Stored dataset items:
□ □ □ □ □

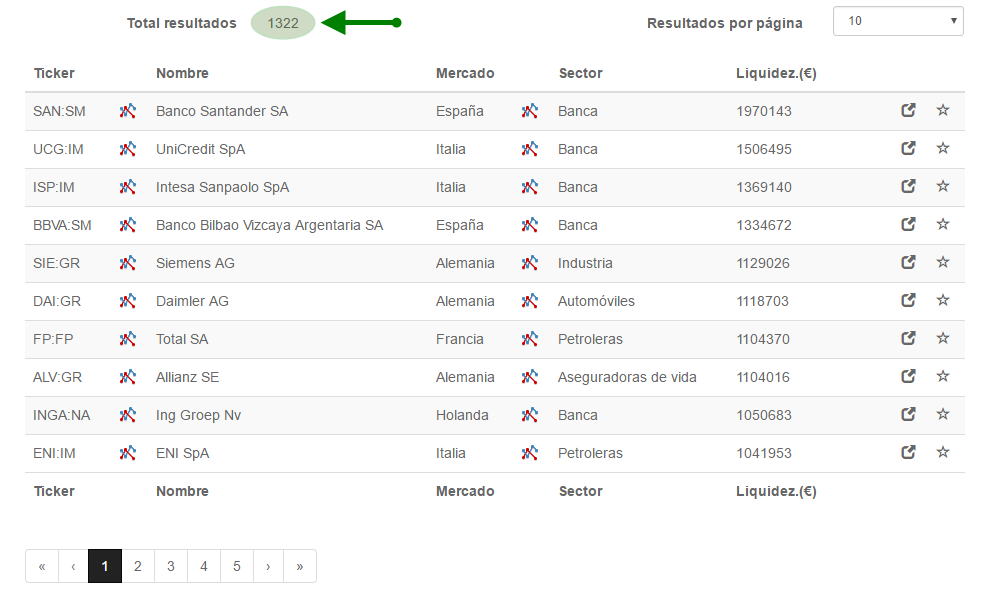This screenshot has width=986, height=590.
Task: Click market chart icon in Total SA row
Action: (x=529, y=339)

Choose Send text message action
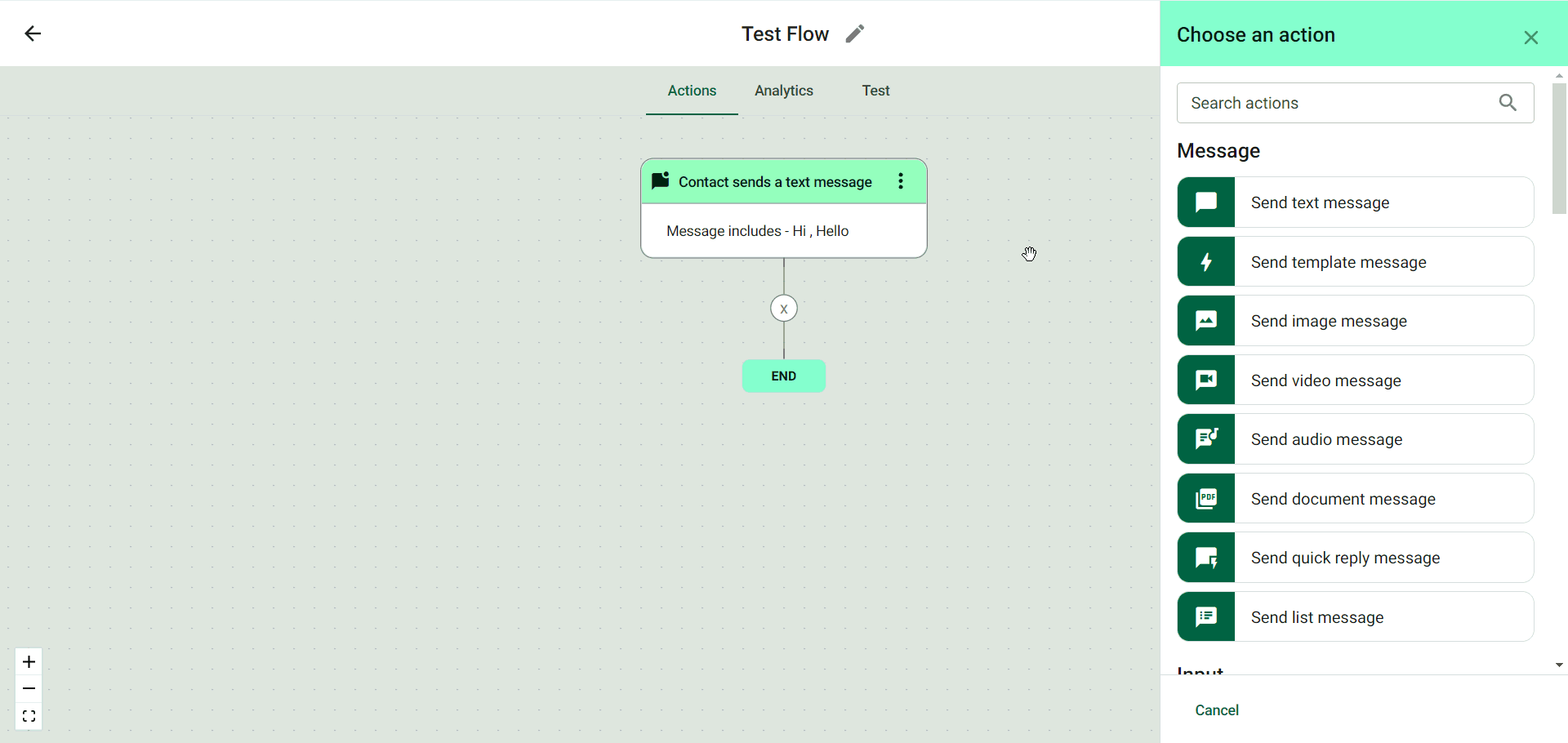pyautogui.click(x=1356, y=202)
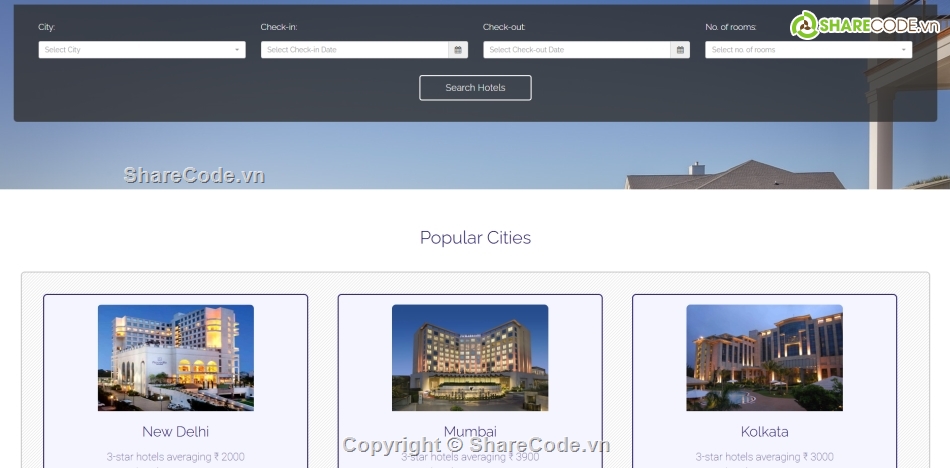Open the Mumbai hotel photo
Image resolution: width=950 pixels, height=468 pixels.
pyautogui.click(x=470, y=358)
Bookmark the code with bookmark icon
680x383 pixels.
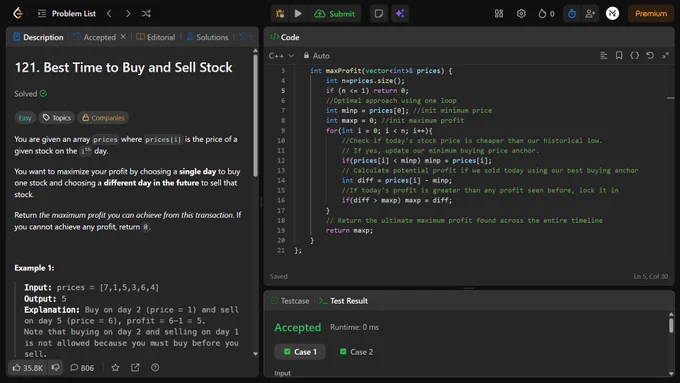coord(619,55)
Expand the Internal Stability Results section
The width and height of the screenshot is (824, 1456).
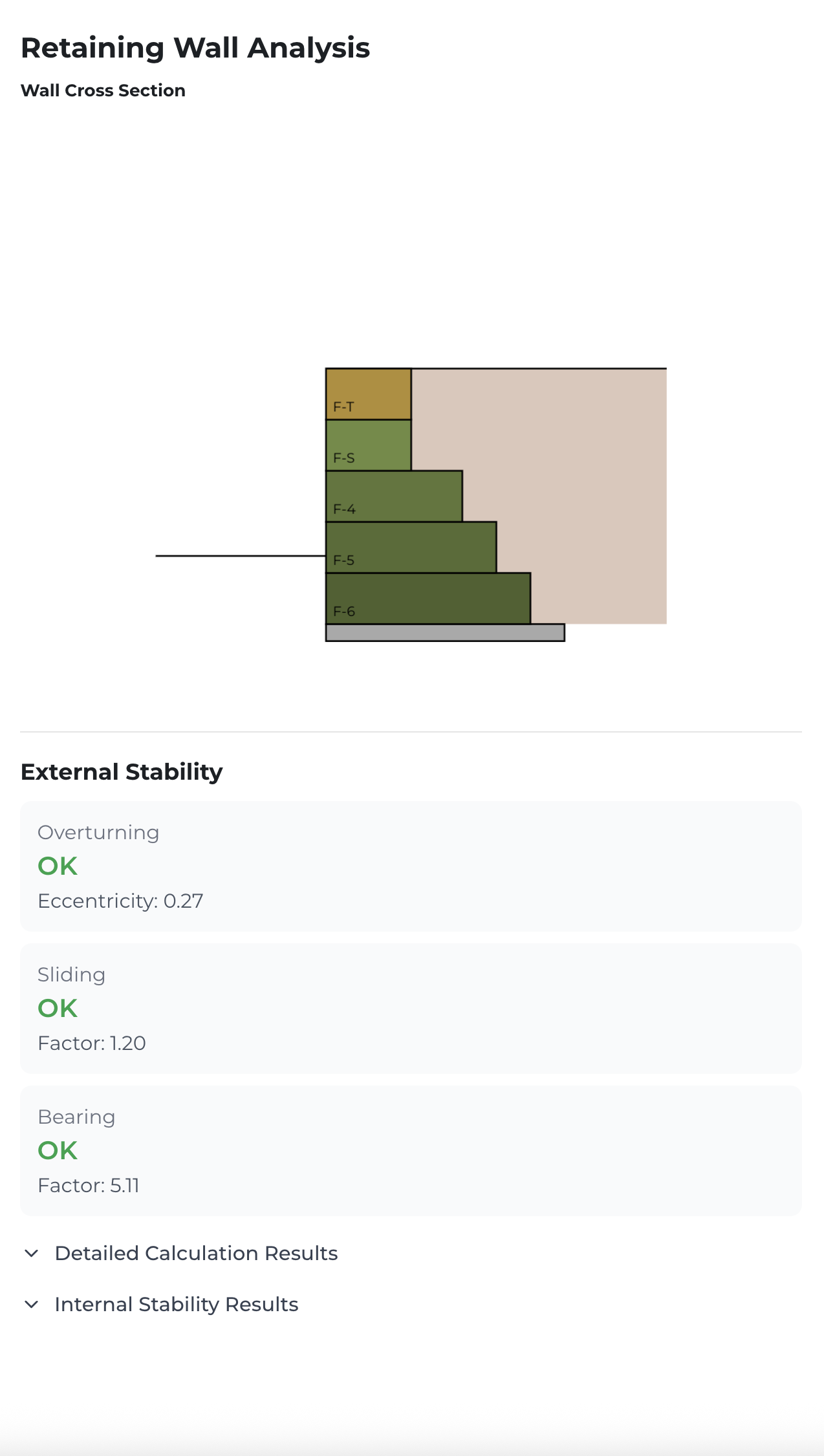pyautogui.click(x=177, y=1304)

□ □ □ □ □

- What is required
A word-for-word copy of the lines from the one containing "The width and" through the last line of the records is what is wanted, without pictures and without any other line.

- Task solution
The width and height of the screenshot is (824, 1456).
pyautogui.click(x=177, y=1304)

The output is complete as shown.